NAB
2 Samuel, CHAPTER 11
David’s Sin.
At the turn of the year, the time when kings go to war, David sent out Joab along with his officers and all Israel, and they laid waste the Ammonites and besieged Rabbah. David himself remained in Jerusalem.
One evening David rose from his bed and strolled about on the roof of the king’s house. From the roof he saw a woman bathing; she was very beautiful.
David sent people to inquire about the woman and was told, “She is Bathsheba, daughter of Eliam, and wife of Uriah the Hittite, Joab’s armor-bearer.”
Then David sent messengers and took her. When she came to him, he took her to bed, at a time when she was just purified after her period; and she returned to her house.
But the woman had become pregnant; she sent a message to inform David, “I am pregnant.”

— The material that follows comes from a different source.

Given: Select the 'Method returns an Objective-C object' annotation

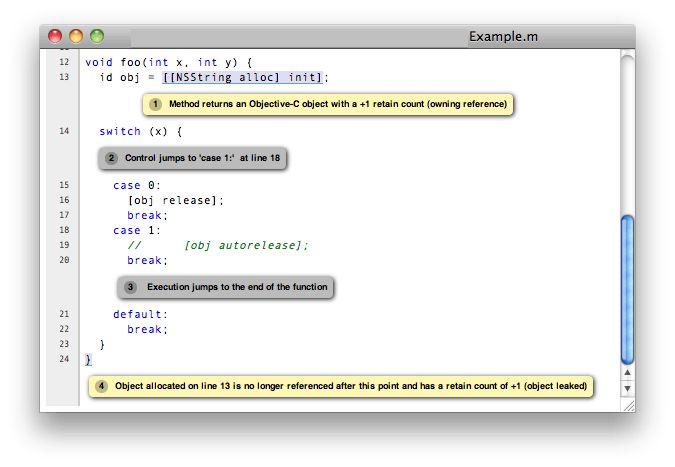Looking at the screenshot, I should [328, 104].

So David sent a message to Joab, “Send me Uriah the Hittite.” Joab sent Uriah to David.
And when he came, David asked him how Joab was, how the army was, and how the war was going, and Uriah answered that all was well.

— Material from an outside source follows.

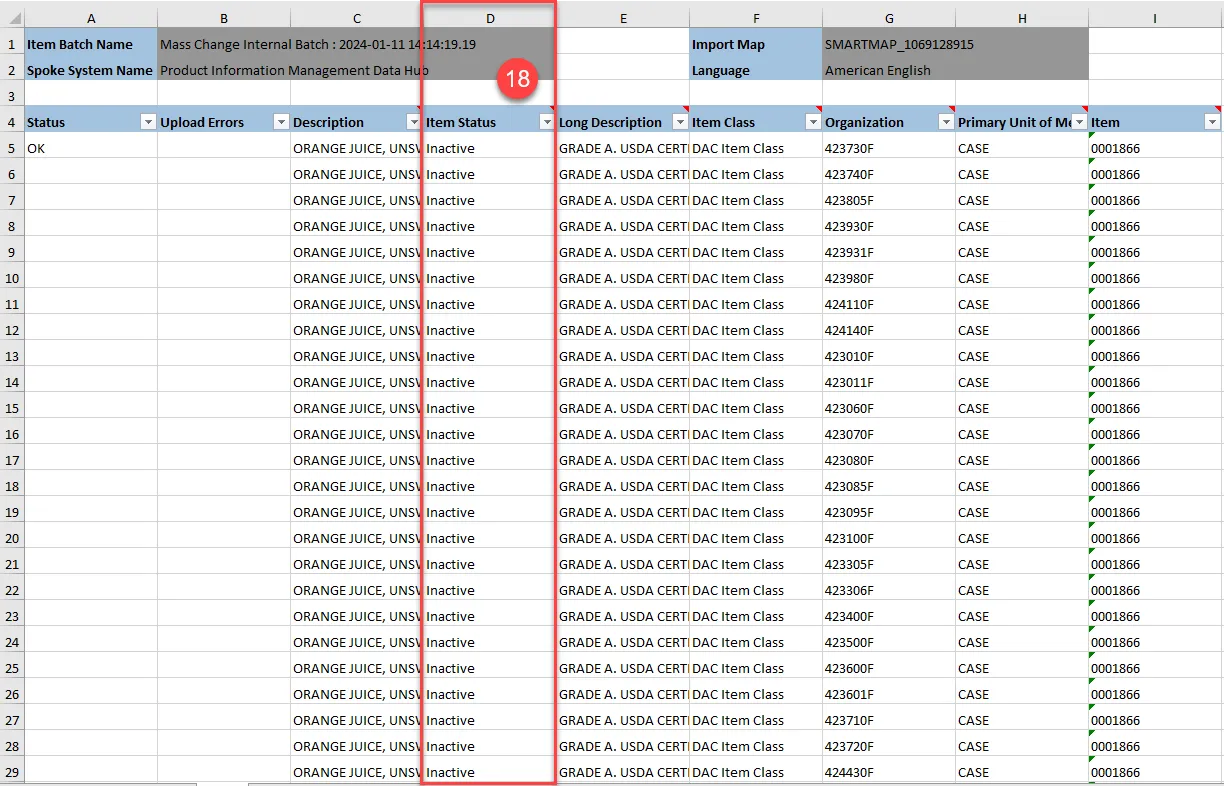This screenshot has width=1224, height=786.
Task: Click the Inactive cell in row 10
Action: 488,278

David then said to Uriah, “Go down to your house and bathe your feet.” Uriah left the king’s house, and a portion from the king’s table was sent after him.
But Uriah slept at the entrance of the king’s house with the other officers of his lord, and did not go down to his own house.
David was told, “Uriah has not gone down to his house.” So he said to Uriah, “Have you not come from a journey? Why, then, did you not go down to your house?”
Uriah answered David, “The ark and Israel and Judah are staying in tents, and my lord Joab and my lord’s servants are encamped in the open field. Can I go home to eat and to drink and to sleep with my wife? As the LORD lives and as you live, I will do no such thing.”
Then David said to Uriah, “Stay here today also, and tomorrow I will send you back.” So Uriah stayed in Jerusalem that day. On the following day,
David summoned him, and he ate and drank with David, who got him drunk. But in the evening he went out to sleep on his bed among his lord’s servants, and did not go down to his house.
The next morning David wrote a letter to Joab which he sent by Uriah.
This is what he wrote in the letter: “Place Uriah up front, where the fighting is fierce. Then pull back and leave him to be struck down dead.”
So while Joab was besieging the city, he assigned Uriah to a place where he knew the defenders were strong.
When the men of the city made a sortie against Joab, some officers of David’s army fell, and Uriah the Hittite also died.
Then Joab sent David a report of all the details of the battle,
instructing the messenger, “When you have finished giving the king all the details of the battle,
the king may become angry and say to you: ‘Why did you go near the city to fight? Did you not know that they would shoot from the wall above?
Who killed Abimelech, son of Jerubbaal? Was it not a woman who threw a millstone down on him from the wall above, so that he died in Thebez? Why did you go near the wall?’ Then you in turn are to say, ‘Your servant Uriah the Hittite is also dead.’”
The messenger set out, and on his arrival he reported to David everything Joab had sent him to tell.
He told David: “The men had the advantage over us and came out into the open against us, but we pushed them back to the entrance of the city gate.
Then the archers shot at your servants from the wall above, and some of the king’s servants died; and your servant Uriah the Hittite is also dead.”
David said to the messenger: “This is what you shall say to Joab: ‘Do not let this be a great evil in your sight, for the sword devours now here and now there. Strengthen your attack on the city and destroy it.’ Encourage him.”
When the wife of Uriah heard that her husband had died, she mourned her lord.
But once the mourning was over, David sent for her and brought her into his house. She became his wife and bore him a son. But in the sight of the LORD what David had done was evil.